Despite being the first of the major central banks to tighten policy, the rate hikes by the BOE have felt rather underwhelming as inflation continues to run rampant across the UK economy. To be fair, it is not like we, or policymakers for that matter, expected monetary policy to put the brakes on surging price pressures. Remember this quote from Bailey almost a year ago?
"Monetary policy cannot solve supply side shocks. Monetary policy cannot produce computer chips, it cannot produce wind, it cannot produce truck drivers."
And that is precisely the problem. At this point, it feels very much like the rate hikes are acting more to temper demand conditions so that it can help alleviate the pressure on the supply side to deliver. It's a bad look for central banks as consumers are getting crushed by the weight of high prices and economic uncertainty.
Policymakers are trying to balance all of this out by bringing the economy to a 'soft landing'. But such a picture is getting murkier day by day as economic conditions are deteriorating sharply and sociopolitics are also turning rather ugly in some countries. Boris Johnson was not spared this whole ordeal, though 'Partygate' probably didn't help his reputation either.

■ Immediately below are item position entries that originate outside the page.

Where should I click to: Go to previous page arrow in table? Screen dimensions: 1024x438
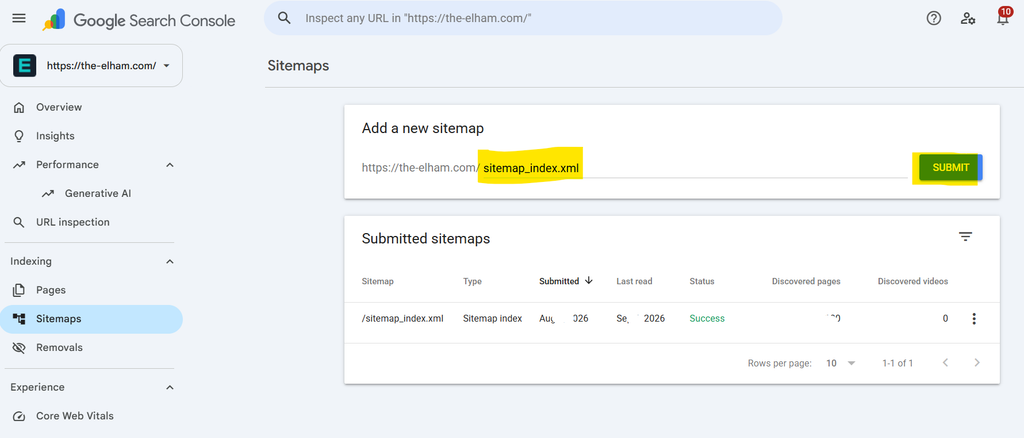click(x=945, y=363)
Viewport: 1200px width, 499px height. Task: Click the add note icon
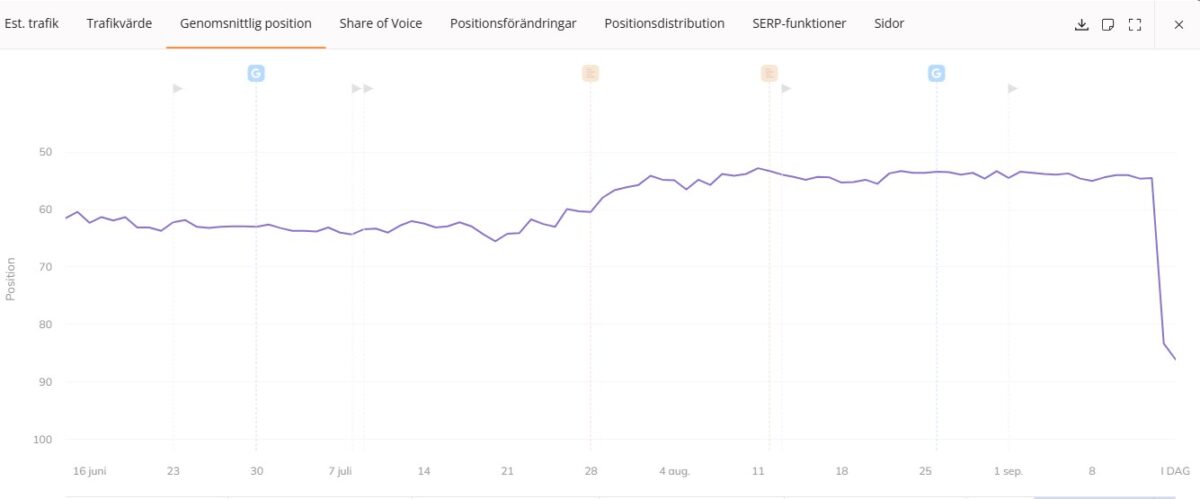(x=1108, y=24)
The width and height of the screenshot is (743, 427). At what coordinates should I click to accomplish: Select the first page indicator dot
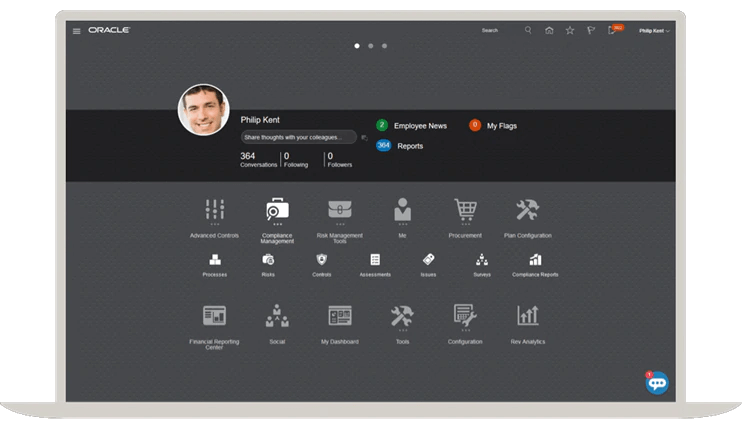click(357, 46)
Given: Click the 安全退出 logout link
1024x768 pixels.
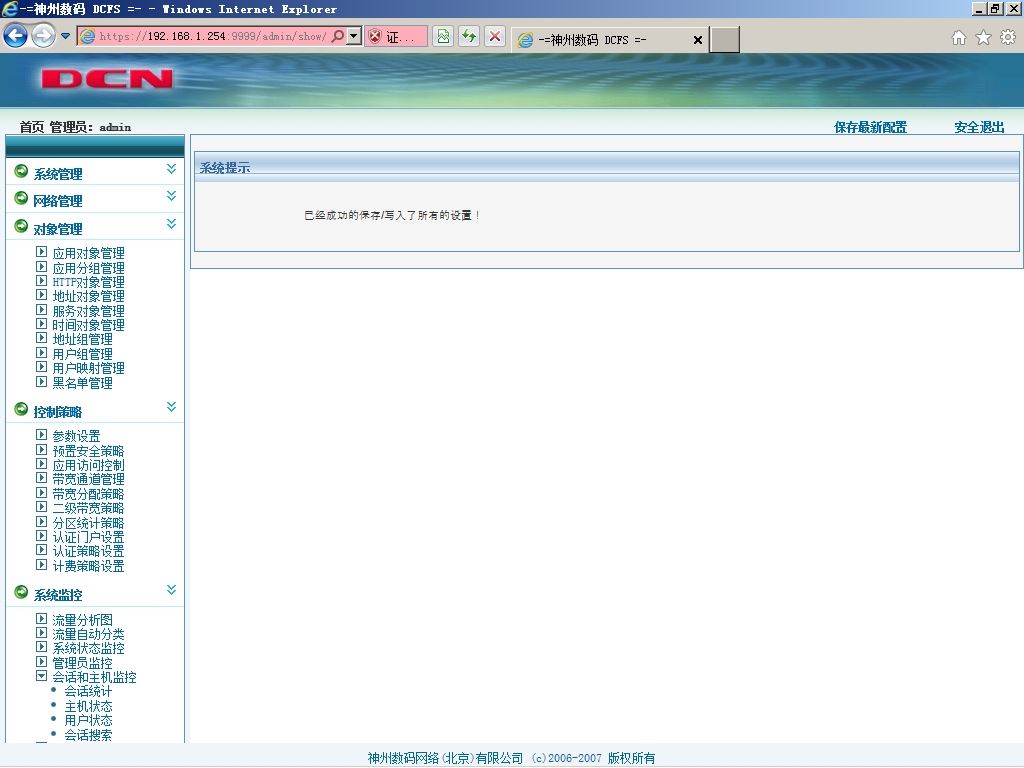Looking at the screenshot, I should pos(979,127).
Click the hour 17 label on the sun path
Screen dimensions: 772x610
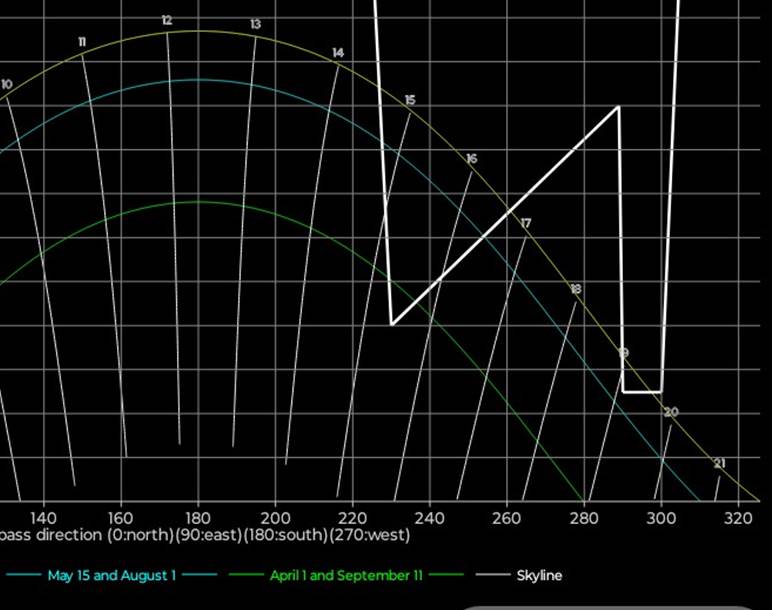coord(526,223)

Going back to the BOE, they are now caught in a crossroads in trying to further tame inflation - which is still pushing towards double-digits in the UK - and trying not to run the economy into the ground.
The cost-of-living crisis is worsening and that is a major downside factor to consider for the BOE in terms of policy decision moving forward. Today will still see the BOE raise the bank rate further, expected to be by 50 bps to 1.75%, but the window to tighten has certainly narrowed considerably.
What does that mean for the pound then?
Well, it just means that we're moving closer towards a less hawkish (more dovish) stance by the BOE eventually and if anything else, it could be a more clear cut pivot than what we saw with the Fed and RBA in the past week. That sets the stage for sterling to be disappointed if in search for any upside to follow from the monetary policy side of things.
The risks are clearly skewed to the downside and that does not bode well for the pound outlook, especially if more recessionary signs continue to light up in the weeks/months ahead.
Cable is holding around 1.2170 at the moment, keeping a modest bounce since falling towards 1.1800 last month. However, I'd attribute that more to the dollar's own failings than any buoyant sentiment in sterling. The drop back below 1.2200 this week is a bit of a blow to the rebound and we could be looking towards 1.2000 again post-BOE, barring any major dollar selling from the US jobs report tomorrow.